The 100th birthday of a key figure in service support for David Brown was honoured by its successor Case IH at a recent party to celebrate the occasion.
John Mullard joined the Meltham manufacturer in 1938 and worked for more than 40 years as senior service representative, assisting David Brown dealers with technical issues and training. The son of a blacksmith who owned a smallholding, his family background in farming and engineering stood John in good stead for his choice of career, according to his nephew, John Lloyd Davies.
“His knowledge of farming were invaluable in dealing with the David Brown factory design and production teams, dealers and farmer customers,” says Mr Lloyd Davies, speaking on behalf of his uncle, who is now a little hard of hearing.
“He also spent time working abroad for David Brown in product support, including a spell in Sweden.”
Mr Mullard worked for the firm through the period of its takeover by JI Case in 1972, and the release of the 90 Series in 1979, joining dealers from around the world in Monaco for the launch of what was a radical new design for David Brown. He retired in 1980, five years before Case and International Harvester’s agricultural businesses were merged to form Case IH.

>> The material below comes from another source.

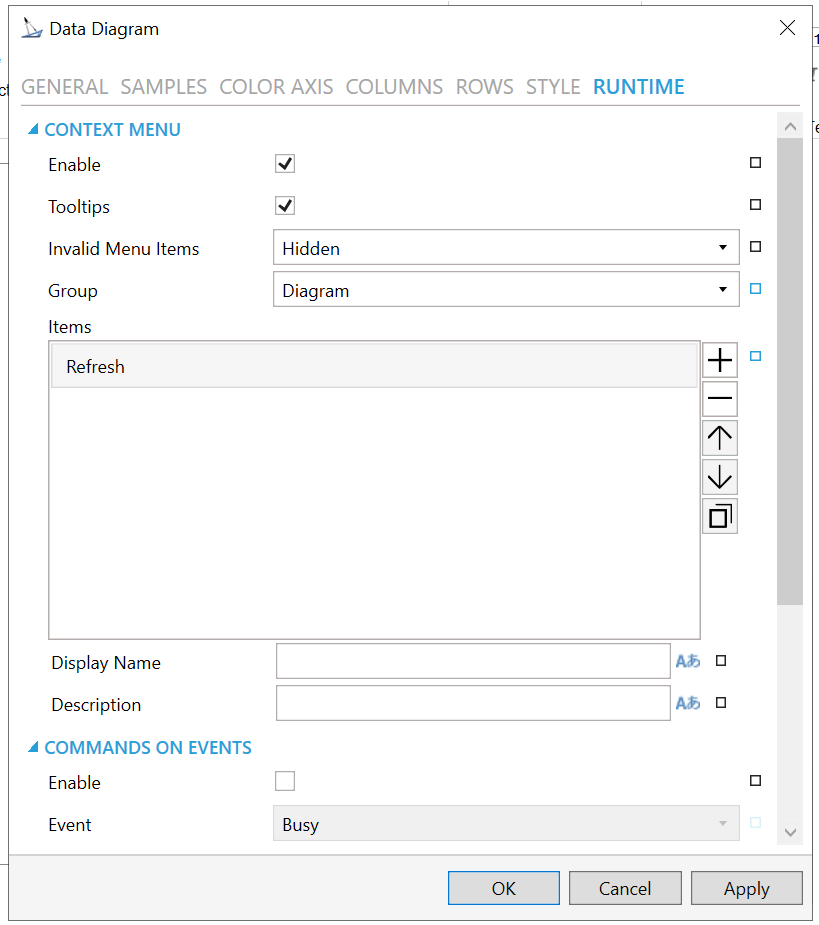The height and width of the screenshot is (925, 819).
Task: Open translation icon beside Description
Action: pyautogui.click(x=688, y=703)
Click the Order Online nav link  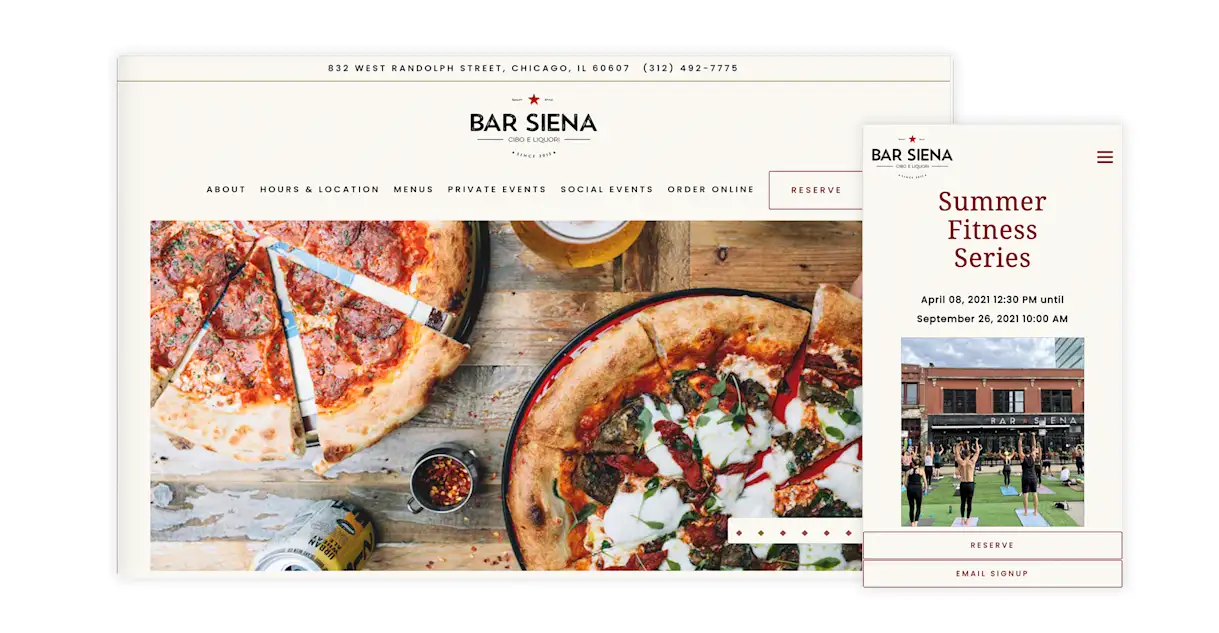click(711, 189)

At a celebration with family and friends, held at the Riverside Hotel, Cressage, near Shrewsbury, local Case IH dealer Pontesbury Tractors arranged for the presence of a current Case IH Puma 200 CVX alongside a vintage David Brown 880 owned by former David Brown engineer Gordon Potter. A specially branded bottle of champagne was presented by Paul Hamer of Pontesbury Tractors to Mr Mullard as a gift from Case IH to celebrate the occasion and acknowledge his service to its predecessor.
Current Case IH After Sales Manager for Wales, Martyn Williams, said: “As tractors have changed since John’s retirement, so have many aspects of the service support role that backs both farmers and dealers with advice and help.

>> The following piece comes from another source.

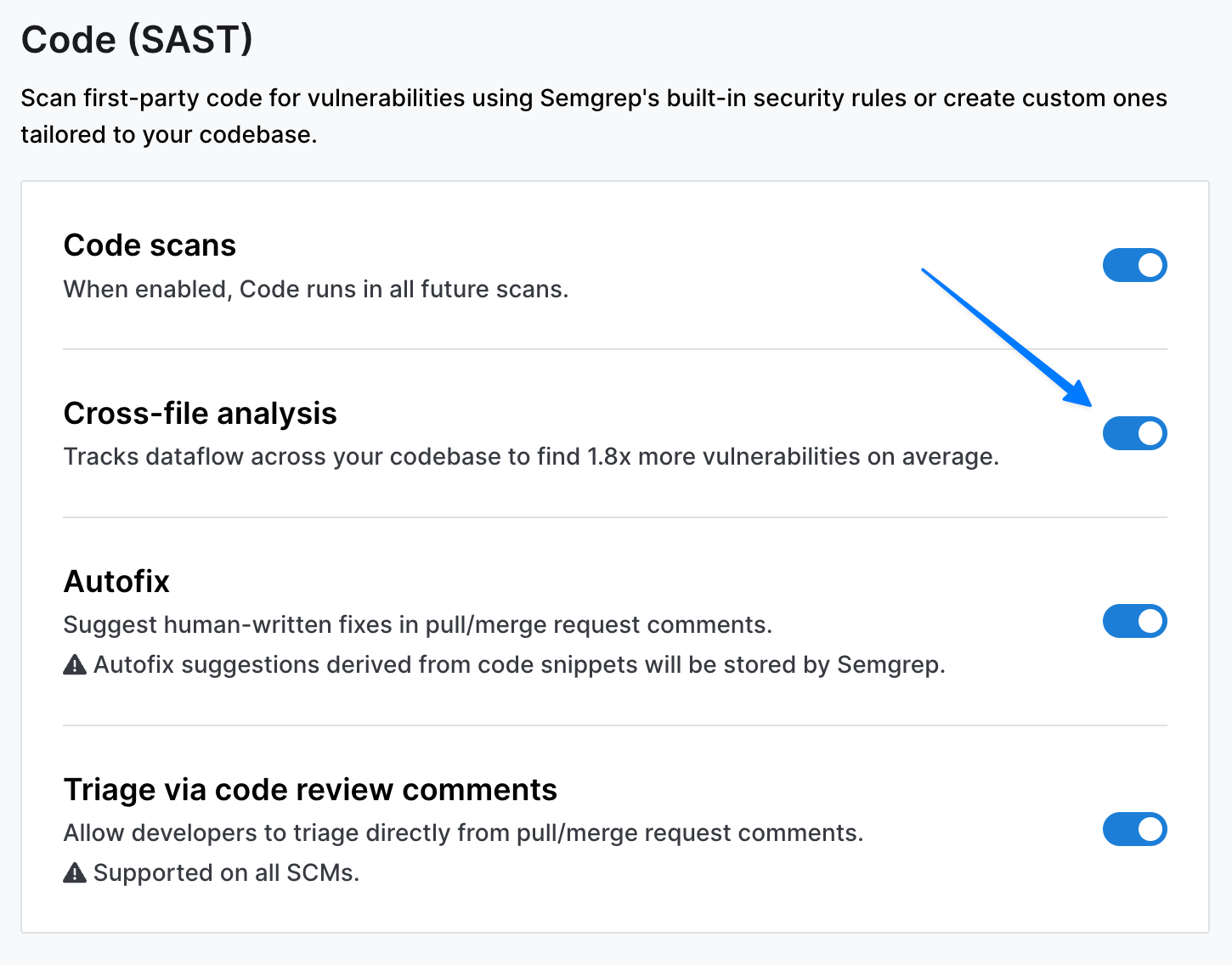The image size is (1232, 965).
Task: Select the Autofix heading
Action: pos(116,582)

“The machines themselves have obviously become more advanced, with time and fuel-saving technology such as CVX continuously-variable transmissions and AFS precision farming technology now commonplace. And service manuals and updates are now available electronically at the manager’s fingertips, whereas in John’s day it would have been necessary to carry a car bootful of manuals.
“But many of the basic principles haven’t altered, and the support Case IH after sales managers provides to dealers and their customers today mirrors very closely that which John provided for those of David Brown during his career.”